Single by Rae Sremmurd

from the album SR3MM
- Released: August 4, 2017
- Genre: Trap
- Length: 3:24
- Label: EarDrummers; Interscope;
- Songwriters: Khalif Brown; Aaquil Brown; Michael Williams; Justin Garner; Reginald Smith;
- Producers: Mike Will Made It; J-Bo; Kent Luciiano;

Rae Sremmurd singles chronology
| "Pere" (2017) | "Perplexing Pegasus" (2017) | "Love" (2017) |

Music video
- "Perplexing Pegasus" on YouTube

= Perplexing Pegasus =

2017 single by Rae Sremmurd

"Perplexing Pegasus" is a song by American hip hop duo Rae Sremmurd, released on August 4, 2017. It is the lead single from their third studio album SR3MM (2018). Mike Will Made It, J-Bo and Kent Luciiano produced the song.

==Background==
The song was previewed on Twitter by Mike Will Made It in June 2017. In July 2017, Rae Sremmurd announced the song in an interview with Tim Westwood and later its release date. The cover art of the single was drawn by Swae Lee.
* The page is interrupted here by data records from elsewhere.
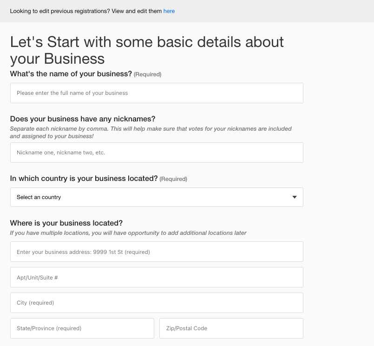The width and height of the screenshot is (374, 346).
Task: Click the 'Where is your business located?' label
Action: coord(66,223)
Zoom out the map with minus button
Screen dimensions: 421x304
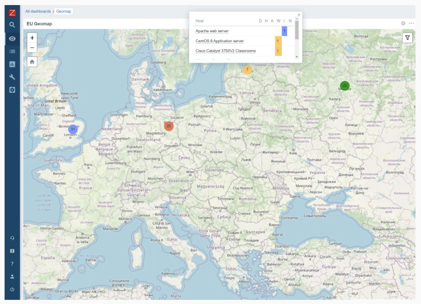(x=32, y=48)
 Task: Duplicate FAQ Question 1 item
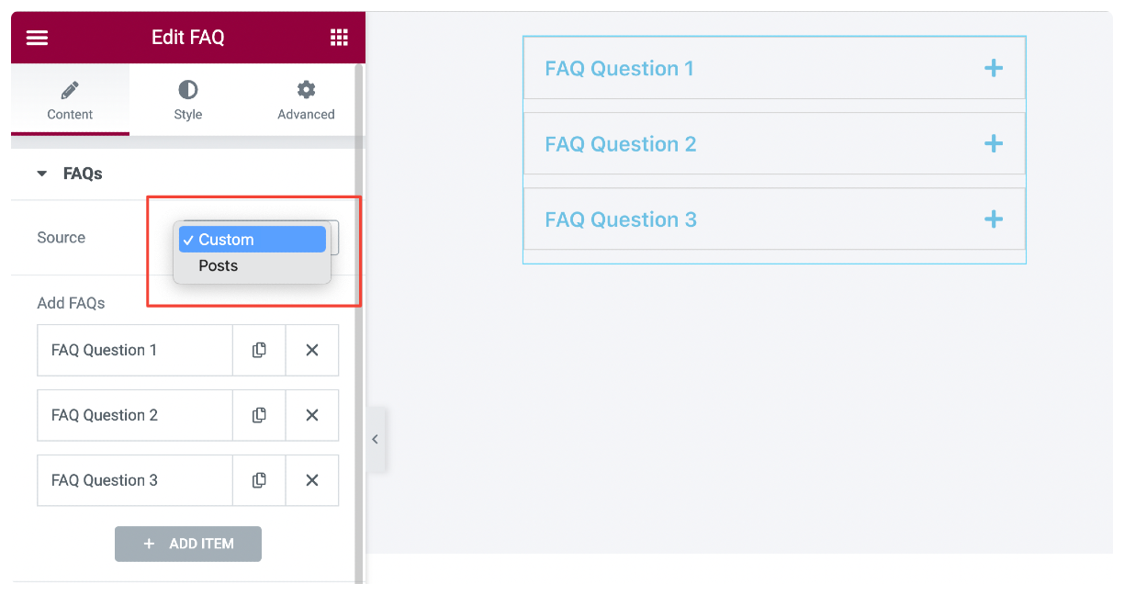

Rapper 2 Chainz originally had a verse on the song, but it was removed by Mike Will Made It.

==Composition==
The song has a trap production featuring "bass-heavy drum pattern, augmented with glitchy cymbals and hi-hats". In it, Rae Sremmurd sing about their lifestyles of luxurious spending and "money, clothes and women". "Pegasus" refers to an expensive foreign car.

==Music video==
The music video was released on November 17, 2017. It finds Slim Jxmmi and Swae Lee partying in different rooms, surrounded by "weed smoke" and women, blending "'70s style afros with the gaudier looks of the late '90s".

==Charts==

| Chart (2017) | Peak position |
|---|---|
| Canada Hot 100 (Billboard) | 64 |
| New Zealand Heatseekers (RMNZ) | 4 |
| US Billboard Hot 100 | 84 |
| US Hot R&B/Hip-Hop Songs (Billboard) | 36 |

==Certifications==

| Region | Certification | Certified units/sales |
| Brazil (Pro-Música Brasil) | Gold | 30,000^{‡} |
| United States (RIAA) | Platinum | 1,000,000^{‡} |
^{‡} Sales+streaming figures based on certification alone.